The sense experience of gardening “allows people to connect to this primary state,” says James Jiler, Founder & CEO of Urban GreenWorks, a non-profit organisation from Miami that creates low income garden and park programmes. “Many people (understand) this experience. You can’t put it into words, but you know what is happening.” Working in the garden has different, less spiritual benefits. In addition to being a source of healthy and fresh food, gardening can relieve stress, keep you limber and even improve your mood.
Here are just a couple of ways that gardening can benefit you and your family and your physical and mental health.
Stress can cause irritability, headaches, stomach aches, heart attacks and deteriorate body conditions.

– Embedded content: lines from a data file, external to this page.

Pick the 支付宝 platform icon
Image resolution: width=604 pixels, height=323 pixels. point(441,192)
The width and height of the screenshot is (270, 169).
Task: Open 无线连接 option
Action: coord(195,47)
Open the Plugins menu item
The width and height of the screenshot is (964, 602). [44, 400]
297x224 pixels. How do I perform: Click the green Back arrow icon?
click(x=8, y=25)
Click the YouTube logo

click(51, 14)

A recent study in the Netherlands shows that gardening can even better combat stress than others. Two groups of people were instructed to read indoors or garden for 30 minutes after completing a stressful task. The group that gardened then reported that they were in better mood than the reading group, and also had lower stress hormone cortisol levels.

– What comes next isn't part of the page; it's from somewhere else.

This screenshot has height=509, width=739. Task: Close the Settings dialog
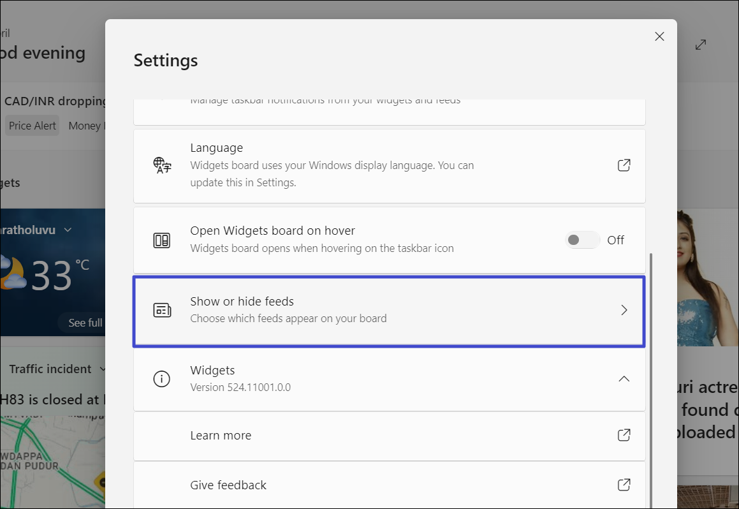tap(659, 37)
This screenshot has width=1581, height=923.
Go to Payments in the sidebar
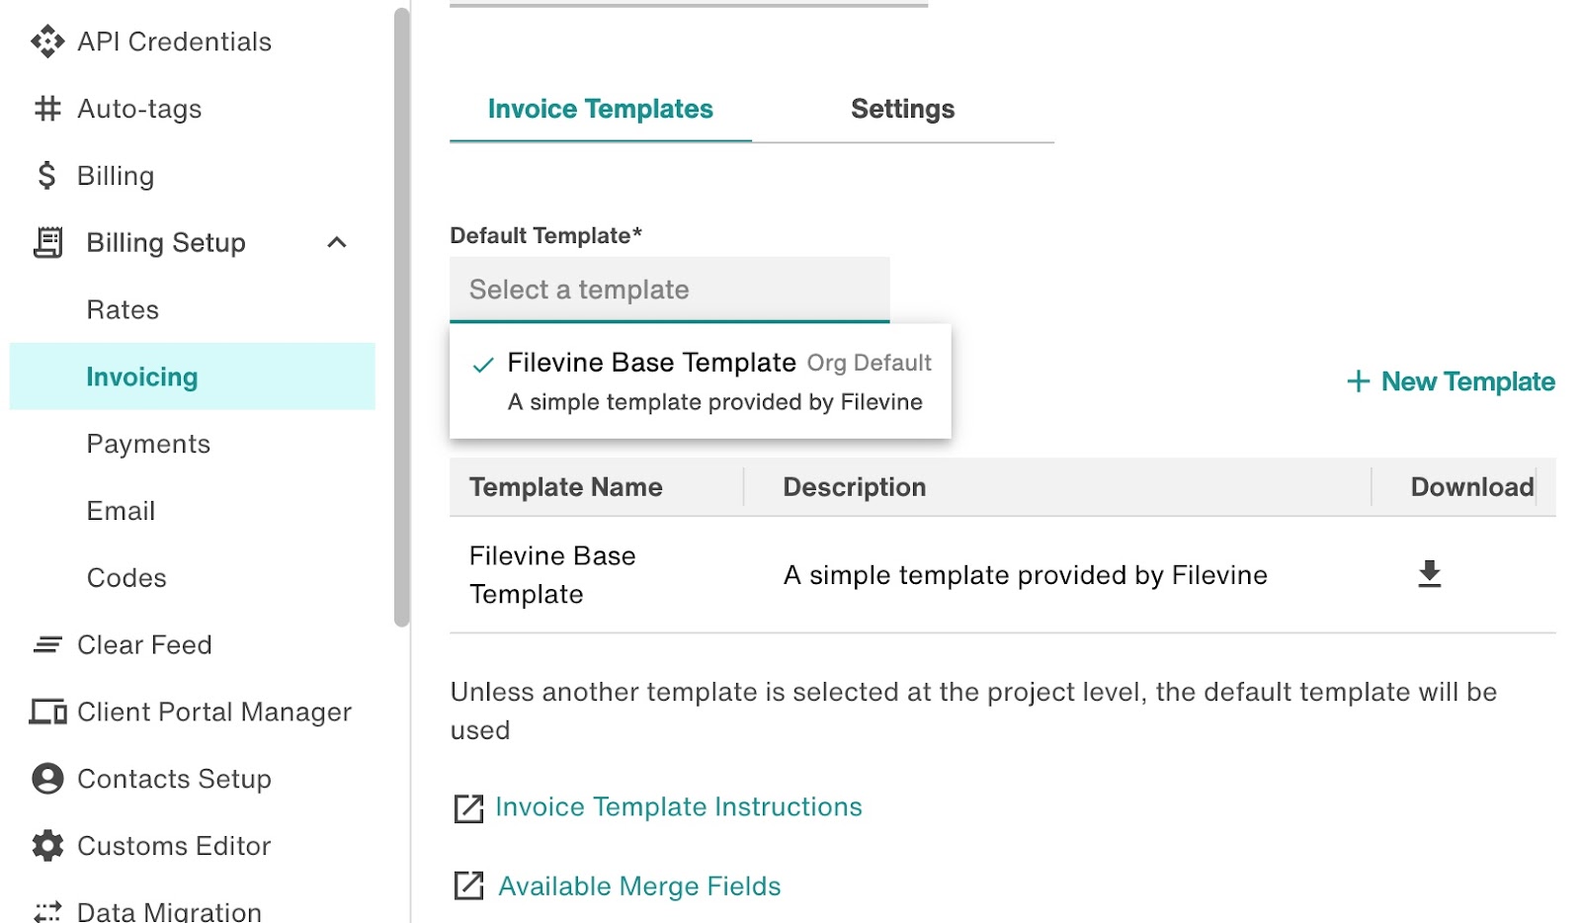[x=148, y=445]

Excersice and Mental Health
Gardening without effort can even help to improve symptoms of depression. In a study carried out in Norway, people with depression, persistent low mood or “bipolar II disorder” were diagnosed with a six-hour week of flora and vegetable cultivation. Half of the participants experienced a measurable improvement in their depression symptoms after three months. Moreover, three months after the end of the gardening programme, their mood continued to improve. Gardening takes you out in sunshine and fresh air—and it moves your blood. There are many different movements in gardening, so you can get some advantages from exercise. However, digging, planting, weaving and recurring tasks requiring strength or stretching are excellent forms of exercise with little impact, especially for people with stronger exercises, such as older people who are handicapped or suffer from chronic pain.
The food that you grow is the freshest food that you can eat. People who grow food eat healthily. Studies of post-school gardening programmes suggest that children who garden more likely consume fruits and vegetables and try new foods.
The Centers for Disease Control and Prevention (CDCs) state that moderate intensity levels of activity over 2.5 hrs each week can reduce the risk of obesity, high blood pressure, type 2 diabetes, osteoporosis. The CDC takes gardening into consideration a moderate intensity activity and can help you achieve this goal of 2.5 hours each week. Furthermore, those who choose to practise gardening as a moderate intensity exercise are 40-50 minutes higher on average than those who choose walking or biking. By walking outdoors to several community gardens around Michigan, you not only help keep your community vibrant, but you become healthier.